According to Forbes, 104 of the world’s 1,226 billionaires are women. That’s about 8.5 percent, even though women make up half of the total population.

The ranks of self-made rich women are even smaller. The vast majority of women billionaires around the world made their fortune through marriage (and divorce) or inheritance, according to various lists.

In the United States, only about a half-dozen of the richest 400 are self-made women – or slightly more than one percent. They include Oprah, Meg Whitman, Lynn Tilton and Sara Blakely, the founder of Spanx. The Gap’s Doris Fisher and ABC Supply’s Diane Hendricks are also on the list, since they co-founded their companies with their husbands. (Facebook’s Sheryl Sandberg may also soon be added to the list.)

The big question is why so few women reach the rarified heights of billionaire-dom. They are climbing the ladder in every other segment of the economy – education, jobs, income. They are even gaining ground among millionaires, accounting for somewhere between 37 and 50 percent of American millionaires.

Yet somehow, women rarely break the platinum ceiling to become billionaires. Is the cause to be found in women themselves or in the larger commercial culture?

Some behavioral economists and wealth experts say women are generally (and perhaps biologically) more risk-averse than men. Since becoming a billionaire almost always involves starting a company, and since starting a company often involves taking huge risks, women’s alleged risk-aversion may be one factor, they say.

Of course, this risk-aversion in women has, in some studies, proven to be an asset when it comes to investing and trading. A study of brokerage clients in 2001 found that women’s risk-adjusted returns beat men by one percent a year.

This caution may not serve women as well when it comes to betting the family farm on a crazy idea or invention built in the garage.

Maria-Elena Lagomasino has been working with the ultra-wealthy for decades, first as head of JP Morgan Private Bank and now as CEO of Genspring Family Offices, the wealth-management firm.

Lagomasino says that creating billionaire-level wealth requires “absolute focus” on a business or idea for many years.
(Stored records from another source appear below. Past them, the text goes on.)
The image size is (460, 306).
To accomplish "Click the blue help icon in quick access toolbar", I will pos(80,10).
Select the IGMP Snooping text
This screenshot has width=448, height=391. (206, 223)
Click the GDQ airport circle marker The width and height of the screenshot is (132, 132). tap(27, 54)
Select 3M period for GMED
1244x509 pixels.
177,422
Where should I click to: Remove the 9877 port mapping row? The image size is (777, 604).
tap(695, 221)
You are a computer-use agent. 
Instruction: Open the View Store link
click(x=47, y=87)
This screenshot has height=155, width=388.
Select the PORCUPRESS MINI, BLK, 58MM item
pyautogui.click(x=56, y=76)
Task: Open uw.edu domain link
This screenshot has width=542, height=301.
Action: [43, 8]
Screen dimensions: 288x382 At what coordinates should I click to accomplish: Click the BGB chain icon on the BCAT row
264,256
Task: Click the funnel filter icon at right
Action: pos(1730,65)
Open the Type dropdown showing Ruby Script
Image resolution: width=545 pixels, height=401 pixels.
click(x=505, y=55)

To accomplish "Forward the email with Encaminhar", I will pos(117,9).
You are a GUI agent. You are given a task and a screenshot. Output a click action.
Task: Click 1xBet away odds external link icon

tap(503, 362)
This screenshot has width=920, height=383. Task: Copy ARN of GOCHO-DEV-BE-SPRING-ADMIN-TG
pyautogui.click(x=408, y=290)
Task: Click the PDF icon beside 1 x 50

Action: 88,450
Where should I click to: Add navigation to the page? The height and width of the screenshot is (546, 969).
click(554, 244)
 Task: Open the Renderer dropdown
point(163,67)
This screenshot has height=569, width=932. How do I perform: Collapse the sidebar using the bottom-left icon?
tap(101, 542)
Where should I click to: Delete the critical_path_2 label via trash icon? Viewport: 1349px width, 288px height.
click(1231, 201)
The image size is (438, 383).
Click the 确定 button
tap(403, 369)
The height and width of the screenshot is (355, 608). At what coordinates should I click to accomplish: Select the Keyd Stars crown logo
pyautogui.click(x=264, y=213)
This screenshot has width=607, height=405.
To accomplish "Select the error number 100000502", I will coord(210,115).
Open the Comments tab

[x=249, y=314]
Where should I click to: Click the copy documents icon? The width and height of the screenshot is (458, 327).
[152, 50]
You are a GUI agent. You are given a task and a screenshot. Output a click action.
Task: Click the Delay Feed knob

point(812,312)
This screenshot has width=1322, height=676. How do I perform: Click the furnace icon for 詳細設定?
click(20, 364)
Women, she says, often have to make decisions about having a family. “The people at that level have to live, breathe and sleep their business,” she said. “That’s difficult when you’re also building a family in the early years.”

She adds, however, that women also may have a tougher time finding capital or investment in their companies or ideas, given that the financial world is still predominately male.

“I don’t think women have the same network in the financial world that men do,” she said. “People have to know you trust you and understand you to give you capital. And women don’t have that network yet where they can invest in each other and support each other. It’s getting better. But it’s still a work in progress.”

Why do you think there are so few women billionaires?